> _Prompt_
Transcribe the entire listing exactly as it appears.

> _Given data_

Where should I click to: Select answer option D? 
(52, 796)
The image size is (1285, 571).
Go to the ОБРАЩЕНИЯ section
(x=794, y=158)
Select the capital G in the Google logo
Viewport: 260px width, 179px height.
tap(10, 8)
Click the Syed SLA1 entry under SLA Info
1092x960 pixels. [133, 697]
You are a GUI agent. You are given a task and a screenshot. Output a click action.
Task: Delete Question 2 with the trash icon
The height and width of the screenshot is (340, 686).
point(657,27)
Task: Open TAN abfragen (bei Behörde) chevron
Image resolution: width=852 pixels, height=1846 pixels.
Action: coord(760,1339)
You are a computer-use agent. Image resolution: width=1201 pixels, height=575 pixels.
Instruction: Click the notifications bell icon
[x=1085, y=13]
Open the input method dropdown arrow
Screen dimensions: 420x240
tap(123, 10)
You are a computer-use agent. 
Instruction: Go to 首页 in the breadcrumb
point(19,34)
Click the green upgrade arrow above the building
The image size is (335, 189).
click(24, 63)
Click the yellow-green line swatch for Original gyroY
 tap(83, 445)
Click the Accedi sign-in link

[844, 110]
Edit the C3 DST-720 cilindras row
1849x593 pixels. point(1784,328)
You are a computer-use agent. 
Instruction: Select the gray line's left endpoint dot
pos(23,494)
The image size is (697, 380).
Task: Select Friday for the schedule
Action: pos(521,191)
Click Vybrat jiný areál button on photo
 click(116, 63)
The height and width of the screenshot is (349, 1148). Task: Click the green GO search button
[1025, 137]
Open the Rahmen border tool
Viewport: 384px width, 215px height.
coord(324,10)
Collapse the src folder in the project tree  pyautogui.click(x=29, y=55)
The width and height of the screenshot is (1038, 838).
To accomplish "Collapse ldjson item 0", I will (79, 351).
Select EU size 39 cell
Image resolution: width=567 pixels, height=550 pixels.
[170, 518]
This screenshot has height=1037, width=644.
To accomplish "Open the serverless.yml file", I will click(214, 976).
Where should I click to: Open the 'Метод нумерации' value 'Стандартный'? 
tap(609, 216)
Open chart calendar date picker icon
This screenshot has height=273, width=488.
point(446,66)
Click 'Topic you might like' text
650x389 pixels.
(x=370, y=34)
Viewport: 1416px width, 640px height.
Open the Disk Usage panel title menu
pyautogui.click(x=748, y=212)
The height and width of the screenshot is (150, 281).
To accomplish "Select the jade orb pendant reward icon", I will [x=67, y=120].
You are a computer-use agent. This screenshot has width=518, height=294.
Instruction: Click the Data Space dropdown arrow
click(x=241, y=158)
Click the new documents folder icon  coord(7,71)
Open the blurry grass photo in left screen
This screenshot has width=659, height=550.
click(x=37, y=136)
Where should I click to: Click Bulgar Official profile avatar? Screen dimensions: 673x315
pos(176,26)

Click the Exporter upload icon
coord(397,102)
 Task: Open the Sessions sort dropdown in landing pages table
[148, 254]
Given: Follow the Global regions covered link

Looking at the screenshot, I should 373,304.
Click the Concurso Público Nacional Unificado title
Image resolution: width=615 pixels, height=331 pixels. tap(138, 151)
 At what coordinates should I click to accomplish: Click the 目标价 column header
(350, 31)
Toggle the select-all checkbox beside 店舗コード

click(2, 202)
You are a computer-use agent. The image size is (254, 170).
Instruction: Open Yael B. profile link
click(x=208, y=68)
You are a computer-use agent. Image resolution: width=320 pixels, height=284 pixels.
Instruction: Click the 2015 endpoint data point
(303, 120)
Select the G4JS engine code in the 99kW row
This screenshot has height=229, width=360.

> _Reply_
Where should I click to: Select answer option D? 
(52, 796)
The image size is (1285, 571).
Go to the ОБРАЩЕНИЯ section
(x=794, y=158)
Select the capital G in the Google logo
Viewport: 260px width, 179px height.
tap(10, 8)
Click the Syed SLA1 entry under SLA Info
1092x960 pixels. [133, 697]
You are a GUI agent. You are given a task and a screenshot. Output a click action.
Task: Delete Question 2 with the trash icon
The height and width of the screenshot is (340, 686).
point(657,27)
Task: Open TAN abfragen (bei Behörde) chevron
Image resolution: width=852 pixels, height=1846 pixels.
Action: coord(760,1339)
You are a computer-use agent. Image resolution: width=1201 pixels, height=575 pixels.
Instruction: Click the notifications bell icon
[x=1085, y=13]
Open the input method dropdown arrow
Screen dimensions: 420x240
tap(123, 10)
You are a computer-use agent. 
Instruction: Go to 首页 in the breadcrumb
point(19,34)
Click the green upgrade arrow above the building
The image size is (335, 189).
click(24, 63)
Click the yellow-green line swatch for Original gyroY
 tap(83, 445)
Click the Accedi sign-in link

[844, 110]
Edit the C3 DST-720 cilindras row
1849x593 pixels. point(1784,328)
You are a computer-use agent. 
Instruction: Select the gray line's left endpoint dot
pos(23,494)
The image size is (697, 380).
Task: Select Friday for the schedule
Action: pos(521,191)
Click Vybrat jiný areál button on photo
 click(116, 63)
The height and width of the screenshot is (349, 1148). Task: Click the green GO search button
[1025, 137]
Open the Rahmen border tool
Viewport: 384px width, 215px height.
coord(324,10)
Collapse the src folder in the project tree  pyautogui.click(x=29, y=55)
The width and height of the screenshot is (1038, 838).
To accomplish "Collapse ldjson item 0", I will (79, 351).
Select EU size 39 cell
Image resolution: width=567 pixels, height=550 pixels.
[170, 518]
This screenshot has height=1037, width=644.
To accomplish "Open the serverless.yml file", I will click(214, 976).
Where should I click to: Open the 'Метод нумерации' value 'Стандартный'? 
tap(609, 216)
Open chart calendar date picker icon
This screenshot has height=273, width=488.
point(446,66)
Click 'Topic you might like' text
650x389 pixels.
(x=370, y=34)
Viewport: 1416px width, 640px height.
Open the Disk Usage panel title menu
pyautogui.click(x=748, y=212)
The height and width of the screenshot is (150, 281).
To accomplish "Select the jade orb pendant reward icon", I will [x=67, y=120].
You are a computer-use agent. This screenshot has width=518, height=294.
Instruction: Click the Data Space dropdown arrow
click(x=241, y=158)
Click the new documents folder icon  coord(7,71)
Open the blurry grass photo in left screen
This screenshot has width=659, height=550.
click(x=37, y=136)
Where should I click to: Click Bulgar Official profile avatar? Screen dimensions: 673x315
pos(176,26)

Click the Exporter upload icon
coord(397,102)
 Task: Open the Sessions sort dropdown in landing pages table
[148, 254]
Given: Follow the Global regions covered link

Looking at the screenshot, I should 373,304.
Click the Concurso Público Nacional Unificado title
Image resolution: width=615 pixels, height=331 pixels. tap(138, 151)
 At what coordinates should I click to accomplish: Click the 目标价 column header
(350, 31)
Toggle the select-all checkbox beside 店舗コード

click(2, 202)
You are a computer-use agent. The image size is (254, 170).
Instruction: Open Yael B. profile link
click(x=208, y=68)
You are a computer-use agent. Image resolution: width=320 pixels, height=284 pixels.
Instruction: Click the 2015 endpoint data point
(303, 120)
Select the G4JS engine code in the 99kW row
This screenshot has height=229, width=360.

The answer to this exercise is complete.